Beltran comes through with a big double on Thursday night. USATSI

We shouldn't be surprised at Beltran doing things many 39 year olds don't do these days, though. He should be a Hall of Famer once eligible.

Yep, there's our jumping off point. Once you declare a non-obvious-to-the-casual-fan guy a Hall of Famer, there's always a certain segment of people who want to scream, "no." For some, it's just laughter. I've tweeted it before and I always get a few "lol are you serious? NO WAY" type responses.

I don't even see how it's a question.

You want run production? Beltran will be over 1,500 RBI (he has 1484 right now) and runs (1482) soon. There are only 32 in baseball history who have gotten to both of those figures ( play index link here) and they are all either future Hall of Famers, already Hall of Famers or have a PED stain keeping them out.

How about a power-speed combo? Beltran has 408 career homers and 311 steals. The only other players over 400/300? Barry Bonds, Alex Rodriguez, Willie Mays and Andre Dawson. That's it for all of baseball history.

In terms of hits, it's a fallacy that a player has to have 3,000 hits to gain enshrinement. Very few ever get to that, which is why it's such a special moment when someone does. Beltran is, however, over 2,500 (2,514). Do you know how many non-pitcher Hall of Famers there already are with fewer than 2,500 hits? Figuring in some pre-1901 recording issues, we know it's at least 66 and could be around 80 ( play index).

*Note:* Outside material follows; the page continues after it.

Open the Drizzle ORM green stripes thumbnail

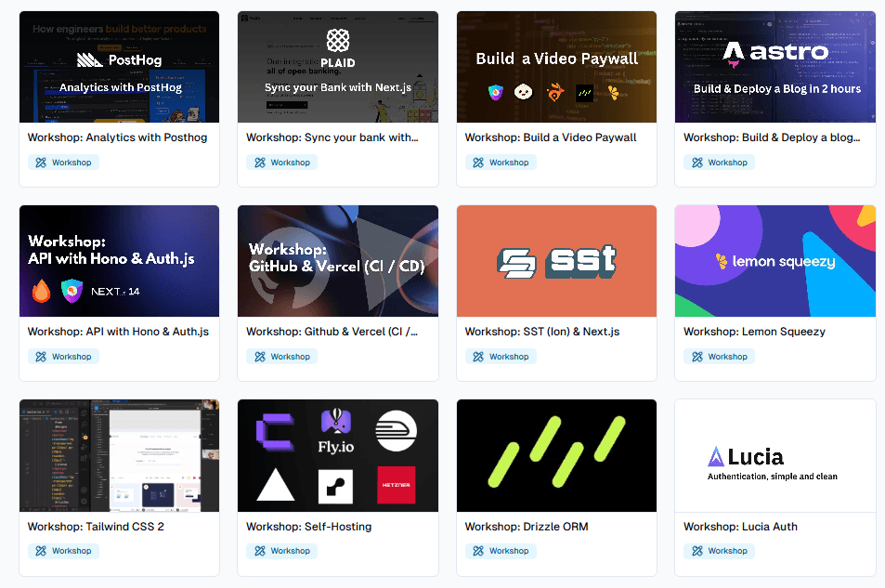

So he was just a compiler, right? Well, first of all, why do some people think that's a bad word? In order to compile these kinds of counting stats, a player has to be exceptional at doing his job for a long time. Beltran is a career .281/.354/.492 hitter, which is good for a 121 OPS+. Given his outstanding glove work until injuries and age zapped his range in addition to his exploits on the bases, this was an all-around great player for nearly 20 years.

In fact, using Jay Jaffe's JAWS system, which attempts to measure all players on a level playing field (how much better they were than their peers, and yes, it's somewhat reliant on WAR), Beltran is the eighth-best center fielder of all-time behind Mays, Ty Cobb, Tris Speaker, Mickey Mantle, Ken Griffey Jr, Joe DiMaggio and Duke Snider.

If there's a postseason bonus -- and I believe there should be -- Beltran is a .332/.441/.674(!) career hitter in 52 playoff games. He has 13 doubles, a triple, 16 homers, 40 RBI, 45 runs and 11 steals. He's walked 35 times against 26 strikeouts. No, he's not required to have been playing on a team that won a ring. Again, run through the Hall of Fame now and you'll find dozens and dozens of non-ring winners. And, no, one stupid little at-bat shouldn't be held against him -- especially since he and Carlos Delgado carried that offense all series.

Everything in Carlos Beltran's dossier says he's a Hall of Famer. That he's having a huge season at age 39 just makes it that much more iron-clad.